Ellos no lo saben, pero los niños sin recursos ya tienen juguetes

Campaña 'Ningún peque sin su juguete' | TONI BLANCO
El colectivo Barrios Despiertos y la zona de Miralbaida finalizan su “especial” campaña de recogida de juguetes de cara al 25 de diciembre

Juegan en una plaza ajenos a la realidad que les rodea. Ellos no lo saben. O quizás lo intuyen. Pero sus regalos de Papá Noel han llegado antes de tiempo. Y gracias a unas manos muy solidarias.

Ningún peque sin su juguete. Ése es el lema que el colectivo Barrios Despiertos y el barrio de Miralbaida han utilizado para su campaña de recogida de juguetes. Después de un mes de recolecta y tras una tarde entre papel de regalo y celo, los juguetes ya duermen en las casas para que los niños disfruten de ellos el próximo 25 de diciembre.

Julia Muñoz forma parte del colectivo Barrios Despiertos y cuenta que es la primera vez que llevan a cabo una iniciativa como ésta. “A partir de un grupo del barrio que hay en Facebook, algunos de los integrantes propusieron que ningún niño podía quedarse sin juguete estas Navidades. Tras esto, contactaron con nosotros y lo pusimos todo en marcha”, explica. “Sabían que en septiembre habíamos abierto el local en la plaza de la Albolafia y nos pidieron ayuda, así que decidimos guardar aquí todos los juguetes”, cuenta Muñoz.

Pero la campaña no ha consistido sólo en una mera recogida de juguetes. Muñoz cuenta que “uno de los requisitos imprescindibles era que la familia se involucrara en todo el proceso”. “No hemos querido dar los juguetes de forma asistencialista porque creemos que eso no soluciona el problema, aunque ayuda a salvar un poco la Navidad, sino que queríamos que la gente se involucrara en todas las tareas: limpiar los juguetes, ver que tenían todas sus piezas, ordenarlos por edades, envolverlos y hacer las bolsas de golosinas que también vamos a regalar”, explica Muñoz.

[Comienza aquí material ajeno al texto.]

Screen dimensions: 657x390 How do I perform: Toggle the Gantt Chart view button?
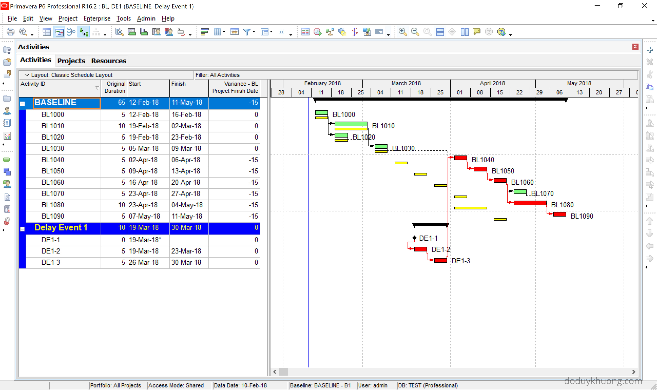click(x=59, y=32)
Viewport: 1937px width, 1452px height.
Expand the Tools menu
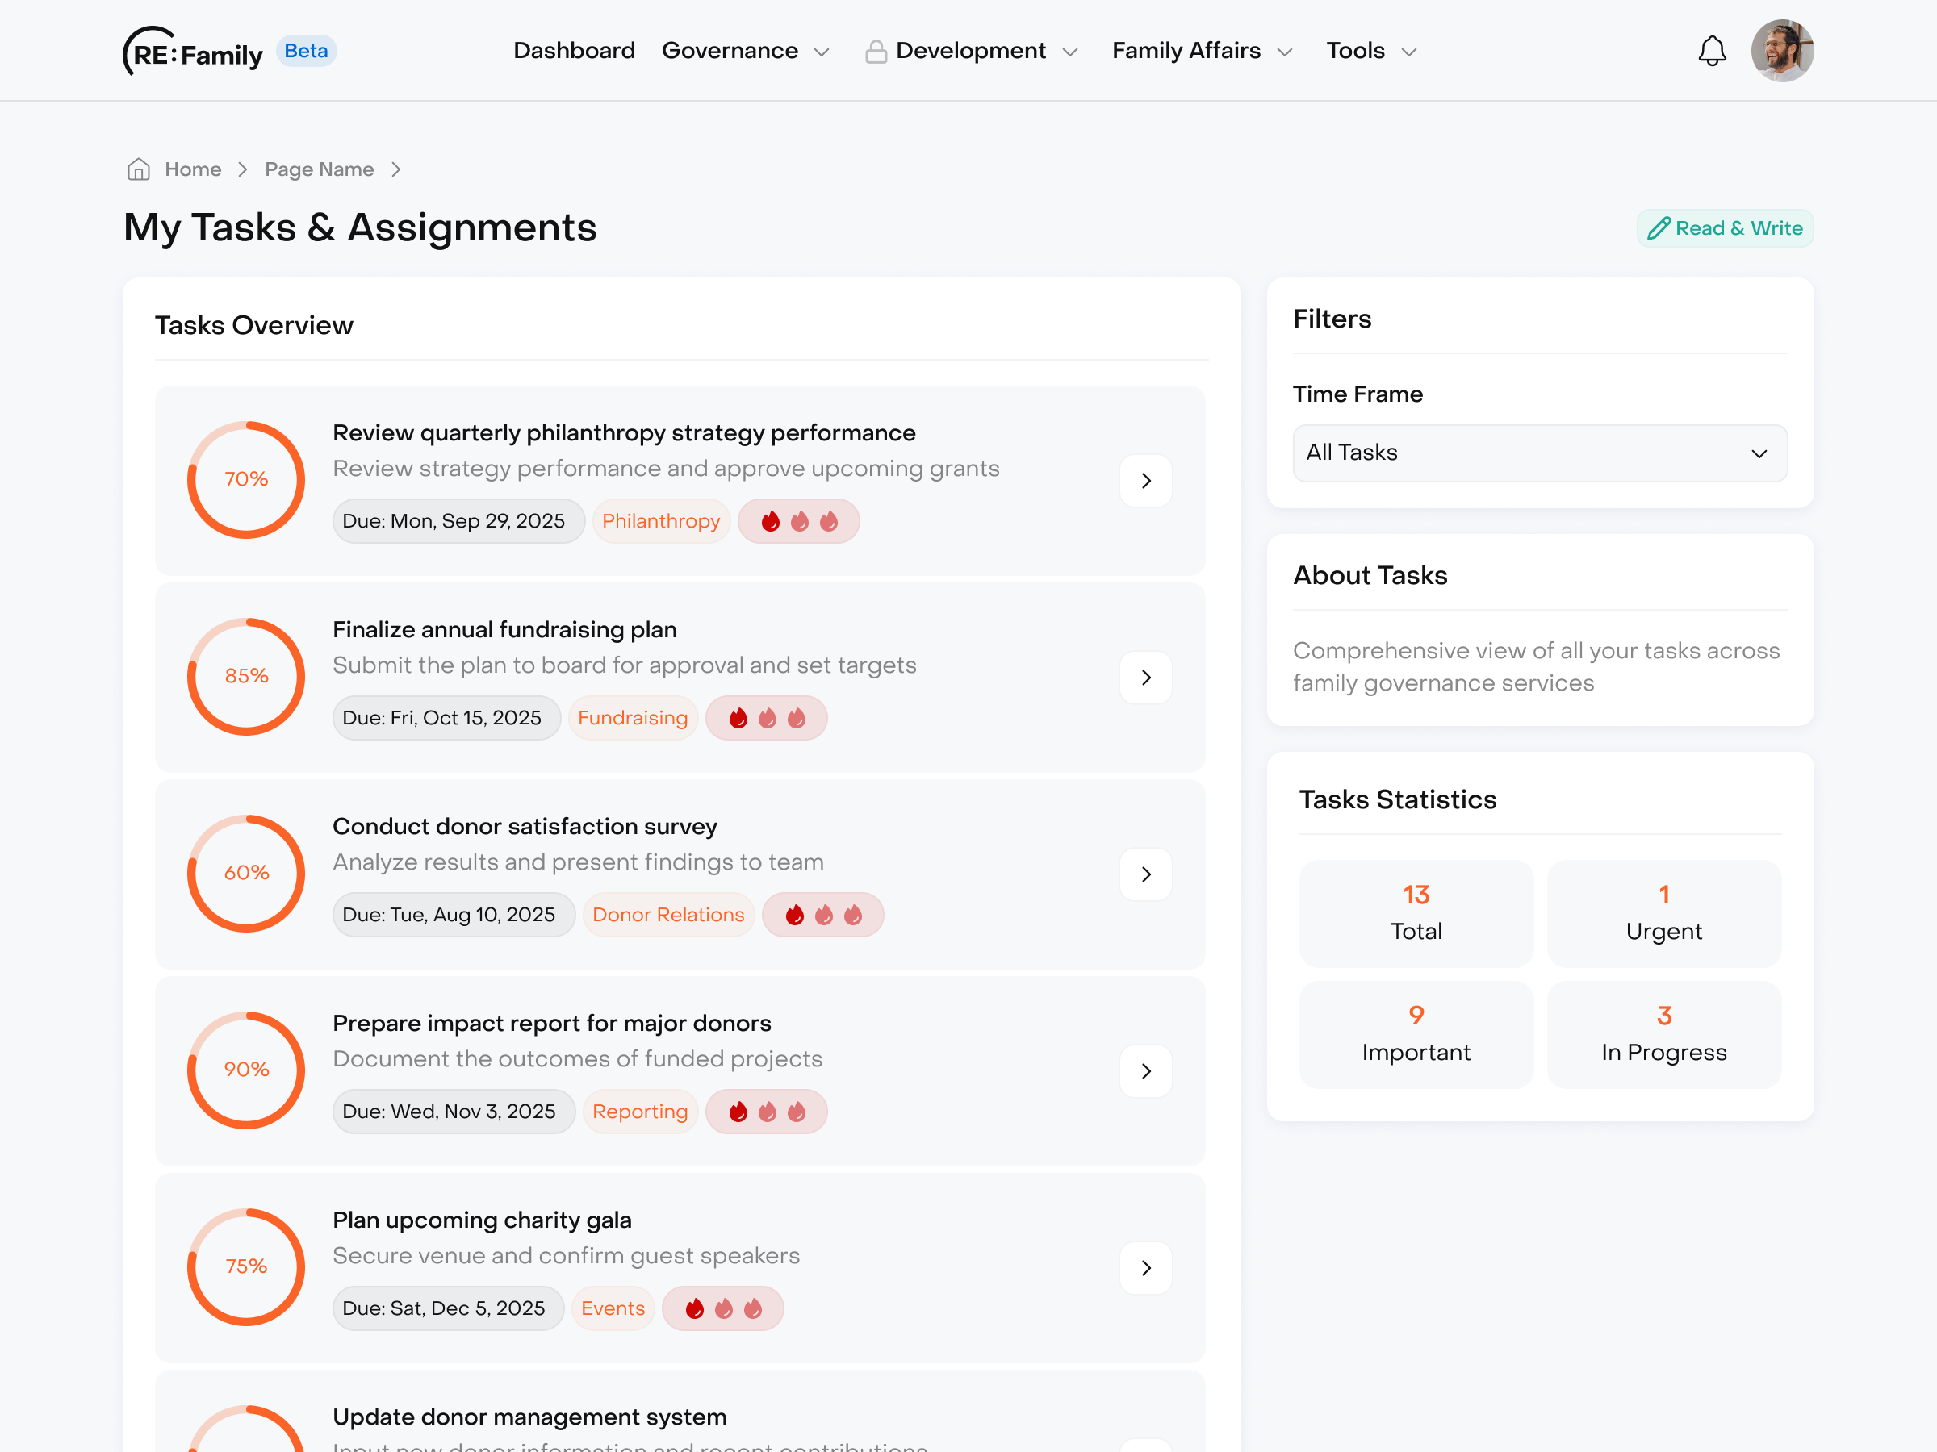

Desde el colectivo estiman que han recogido más de 200 juguetes entre coches, camiones, triciclos y juegos de mesa. A esta cifra hay que sumar los casi 60 peluches que se han repartido entre los niños del barrio. “Hay familias que han podido traer juguetes, otras, no, pero no pasa nada. Por orden, las familias entran y seleccionan el juguete que quieren para sus hijos, lo envuelven, le ponen su nombre y se lo llevan”, comenta Muñoz, quien ha agradecido la solidaridad de los vecinos. “En la campaña ha participado gente del barrio, pero también de otros sitios, como Fátima o Carlos III, y eso es de agradecer”, sentencia.